Harari non nutre simpatia per i populisti, che ben conosce come ebreo laburista impegnato per i diritti della comunità LGBT e contro le politiche della destra oltranzista di Netanyahu. Il populismo è però il sintomo di un generale malessere che attraversa masse che si sentono ininfluenti, che temono di perdere il loro status economico e che «cercano di usare quello che resta del loro potere prima che sia troppo tardi». «Forse nel XXI secolo le rivolte populiste saranno inscenate non contro un’élite economica che sfrutta il popolo, ma contro un’élite economica che non ha più bisogno dell’appoggio del popolo». Non assistiamo al tramonto delle ideologie, ma dei valori elementari che ispirano la democrazia: i diritti. Ad esempio, «la Russia offre un modello che non è un’ideologia politica coerente. Si tratta piuttosto di una gestione politica in cui un numero ristretto di oligarchi monopolizza la maggior parte della ricchezza del paese, e poi sfrutta il controllo dei mezzi di informazione per occultare certe sue attività e consolidare il suo dominio». Il modello oligarchico attrae forse i russi accecati dal mito della grandeur dell’impero zarista e staliniano, ma non attirano nessuno al di fuori della Russia: chi potrebbe espressamente auspicare, tutti in una volta, un regno oligarchico, una diseguaglianza estrema, una corruzione endemica, l’illegalità generalizzata, i servizi malfunzionanti e la persecuzione sistematica delle minoranze politiche, degli omosessuali e dei gruppi etnici non russi? Lo stesso vale per chi sogna di restaurare un “passato glorioso” negli Stati Uniti, in Gran Bretagna, Francia, India, Polonia, Turchia o per gli islamisti che vagheggiano la legge coranica.

Il restringersi di una torta che non può più soddisfare le promesse eradica e svuota di senso la democrazia liberale, che non ha risposte pronte per affrontare il collasso ambientale e il mutamento del paradigma tecnologico. «Nella sua tradizione il liberalismo fa affidamento sulla crescita economica per risolvere magicamente difficoltà sociali e conflitti politici. Il liberalismo riconcilia il proletariato con la borghesia, i credenti con gli atei, i nativi con gli immigrati e gli europei con gli asiatici promettendo a ciascuno una fetta più grande della torta. Con una torta in costante crescita, questo era possibile. Ma la crescita economica non salverà l’ecosistema: è vero proprio il contrario, essa è la causa della crisi ecologica. E la crescita economica non risolverà la rivoluzione tecnologica, perché essa si fonda proprio sull’invenzione di tecnologie sempre più destabilizzanti».
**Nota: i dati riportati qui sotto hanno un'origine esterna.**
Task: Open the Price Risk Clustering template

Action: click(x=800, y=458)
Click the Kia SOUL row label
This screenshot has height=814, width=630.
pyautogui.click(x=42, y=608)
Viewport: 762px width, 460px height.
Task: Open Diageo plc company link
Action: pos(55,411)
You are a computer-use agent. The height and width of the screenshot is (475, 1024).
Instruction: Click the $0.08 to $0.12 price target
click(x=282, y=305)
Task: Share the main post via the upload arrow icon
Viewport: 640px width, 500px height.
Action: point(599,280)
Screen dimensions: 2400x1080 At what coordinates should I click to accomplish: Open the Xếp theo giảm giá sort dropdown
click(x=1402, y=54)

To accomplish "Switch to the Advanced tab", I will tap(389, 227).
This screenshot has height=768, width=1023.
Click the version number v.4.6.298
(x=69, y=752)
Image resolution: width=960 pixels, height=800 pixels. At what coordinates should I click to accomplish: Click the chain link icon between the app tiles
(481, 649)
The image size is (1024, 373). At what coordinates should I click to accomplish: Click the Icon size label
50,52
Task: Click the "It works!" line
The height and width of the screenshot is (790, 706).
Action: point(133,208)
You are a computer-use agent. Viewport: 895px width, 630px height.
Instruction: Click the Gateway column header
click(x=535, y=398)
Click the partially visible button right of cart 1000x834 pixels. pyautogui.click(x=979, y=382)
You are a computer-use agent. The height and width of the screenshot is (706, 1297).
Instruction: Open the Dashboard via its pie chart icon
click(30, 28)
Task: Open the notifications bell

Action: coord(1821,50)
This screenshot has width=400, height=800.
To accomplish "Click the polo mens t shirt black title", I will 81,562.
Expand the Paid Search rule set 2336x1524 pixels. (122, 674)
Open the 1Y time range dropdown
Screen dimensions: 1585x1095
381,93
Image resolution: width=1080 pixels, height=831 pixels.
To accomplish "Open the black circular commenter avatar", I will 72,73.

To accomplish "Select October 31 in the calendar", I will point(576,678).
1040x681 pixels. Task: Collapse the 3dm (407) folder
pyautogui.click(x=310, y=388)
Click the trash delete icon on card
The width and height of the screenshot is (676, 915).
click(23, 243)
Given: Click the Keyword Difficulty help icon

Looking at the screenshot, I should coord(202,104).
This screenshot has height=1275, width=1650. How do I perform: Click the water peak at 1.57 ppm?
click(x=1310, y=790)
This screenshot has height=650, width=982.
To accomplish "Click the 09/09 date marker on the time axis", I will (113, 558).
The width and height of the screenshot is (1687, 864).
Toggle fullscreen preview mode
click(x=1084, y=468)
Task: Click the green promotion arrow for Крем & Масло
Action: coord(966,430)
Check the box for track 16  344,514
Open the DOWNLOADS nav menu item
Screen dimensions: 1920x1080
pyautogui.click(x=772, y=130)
Le domande cruciali possono prescindere dal passato? Il liberalismo saprà reinventarsi come ha fatto dalla rivoluzione americana in poi? Le religioni e il nazionalismo sapranno fornire le risposte che mancano ai liberaldemocratici e usare l’antica saggezza per forgiare una visione aggiornata del mondo? O dobbiamo abbandonare tutto, inclusi i valori di libertà, uguaglianza e pluralismo? Al momento manca un consenso minimo su come rispondere a queste domande. Molti nemmeno sanno formularle o concepirle. «Ci troviamo ancora nel momento della disillusione nichilista e della rabbia, quando la gente ha perso la fede nelle vecchie narrazioni, e prima che ne abbia abbracciata una nuova. Quindi che cosa accadrà? Il primo passo consiste nel mitigare le profezie di una imminente catastrofe e passare dal panico alla perplessità. Il panico è una forma di arroganza. Deriva dall’atteggiamento compiaciuto di chi sa con esattezza dove sta andando il mondo – verso il basso». Se però tocchiamo un tasto dolente, il futuro del lavoro, allora l’attenzione dell’opinione pubblica si risveglierà. «La rivoluzione tecnologica potrebbe in breve tempo estromettere miliardi di esseri umani dal mercato del lavoro, e creare una nuova, enorme classe di individui inutili, provocando sovvertimenti sociali e politici per i quali non esiste ideologia capace di controllarne le conseguenze. La concretissima prospettiva di una disoccupazione di massa – o di una disoccupazione individuale – non lascia nessuno indifferente».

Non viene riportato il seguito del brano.